Le pouvoir des nombres fut d’autant plus respecté parmi nous qu’on n’y comprenait rien.

Vous avez pu, ami lecteur, observer au mot Figure quelles fines allégories Augustin, évêque d’Hippone, tira des nombres.

Ce goût subsista si longtemps qu’il triompha au concile de Trente. On y conserva les mystères, appelés Sacrements dans l’Église latine, parce que les dominicains, et Soto à leur tête, alléguèrent qu’il y avait sept choses principales qui contribuaient à la vie : sept planètes, sept vertus, sept péchés mortels, six jours de création et un de repos qui font sept ; plus, sept plaies d’Égypte : plus, sept béatitudes ; mais malheureusement les Pères oublièrent que l’Exode compte dix plaies, et que les béatitudes sont au nombre de huit dans saint Matthieu, et au nombre de quatre dans saint Luc. Mais des savants ont aplani cette petite difficulté en retranchant de saint Matthieu les quatre béatitudes de saint Luc ; reste à six : ajoutez l’unité à ces six, vous aurez sept. Consultez Fra Paolo Sarpi au livre second de son Histoire du Concile.

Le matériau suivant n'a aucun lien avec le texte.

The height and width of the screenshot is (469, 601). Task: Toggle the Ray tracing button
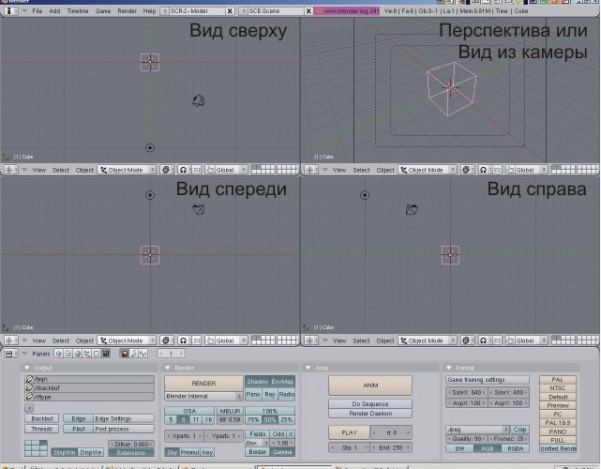tap(270, 394)
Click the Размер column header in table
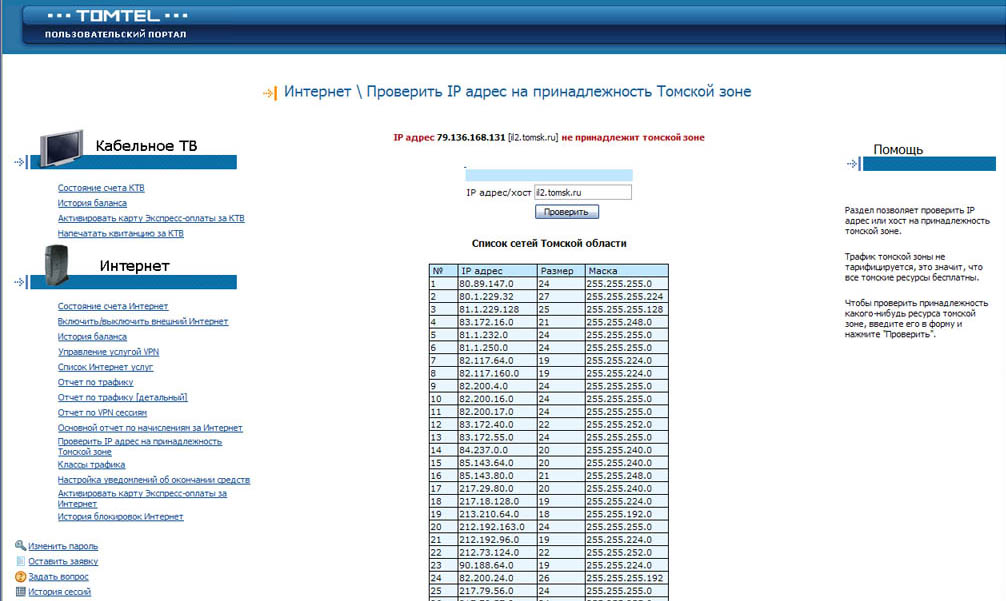The height and width of the screenshot is (601, 1006). click(558, 271)
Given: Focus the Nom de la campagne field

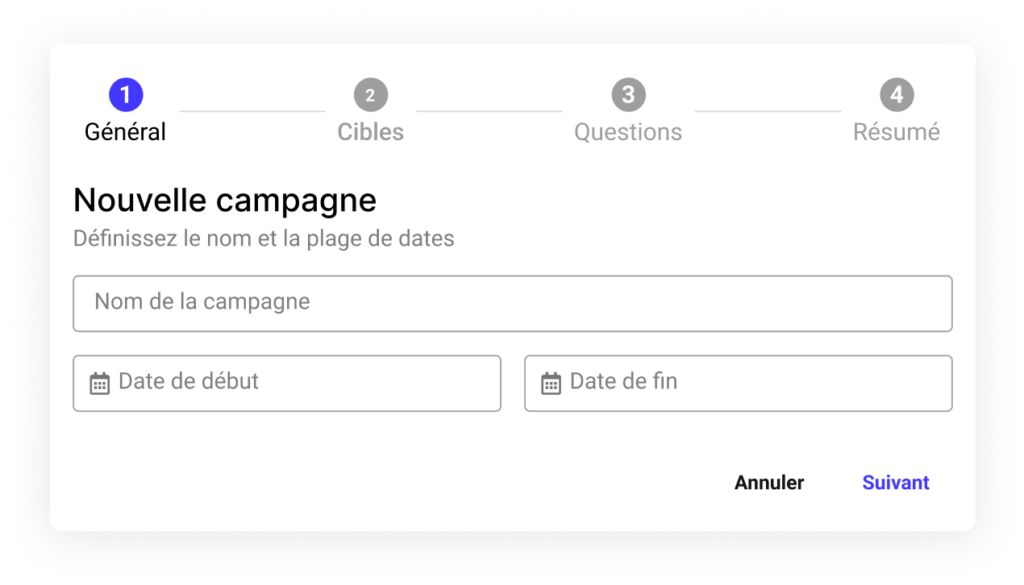Looking at the screenshot, I should [512, 303].

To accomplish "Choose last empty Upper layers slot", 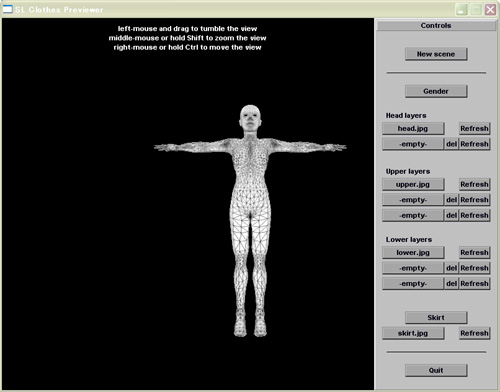I will pyautogui.click(x=413, y=215).
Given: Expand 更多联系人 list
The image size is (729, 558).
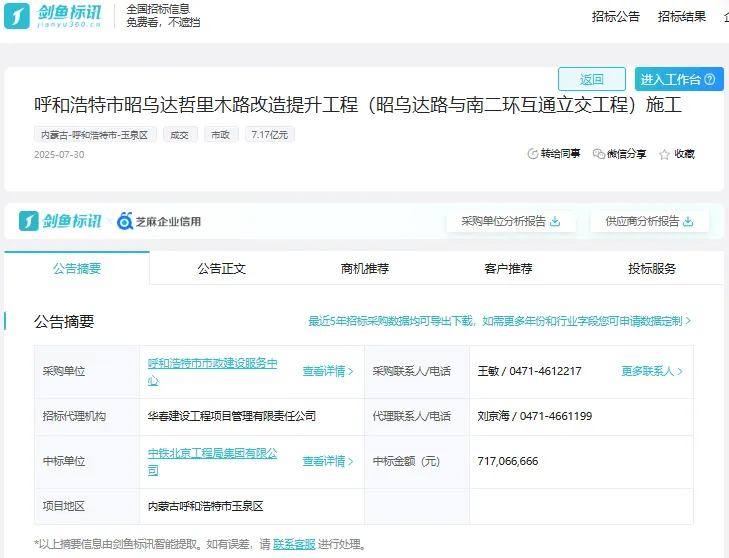Looking at the screenshot, I should pyautogui.click(x=652, y=371).
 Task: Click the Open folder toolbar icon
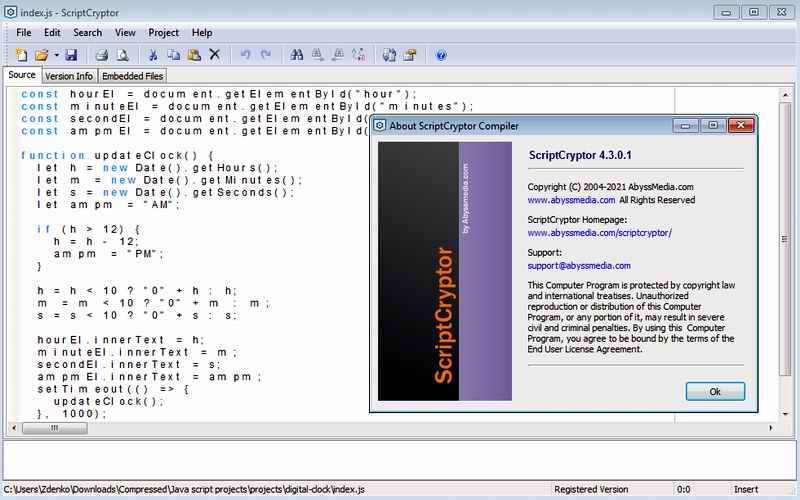pyautogui.click(x=42, y=54)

  1. Article ajouté, en 1774, dans l’édition in-4o des Questions sur l’Encyclopédie. (B.)
  2. Apocalypse, chapitre xiii, v. 17 et 18. (Note de Voltaire.)
  3. Ce passage peut servir à trouver le temps où l’Apocalypse a été composée. Il est probable que c’est sous l’empire du tyran dont le nom est formé par des lettres telles que la somme de leurs valeurs numérales soit 666. D’après cela on a trouvé qu’elle avait été faite sous le règne de Caligula. (K.)
  4. Voyez l’article Apocalypse (seconde section). (Note de Voltaire.)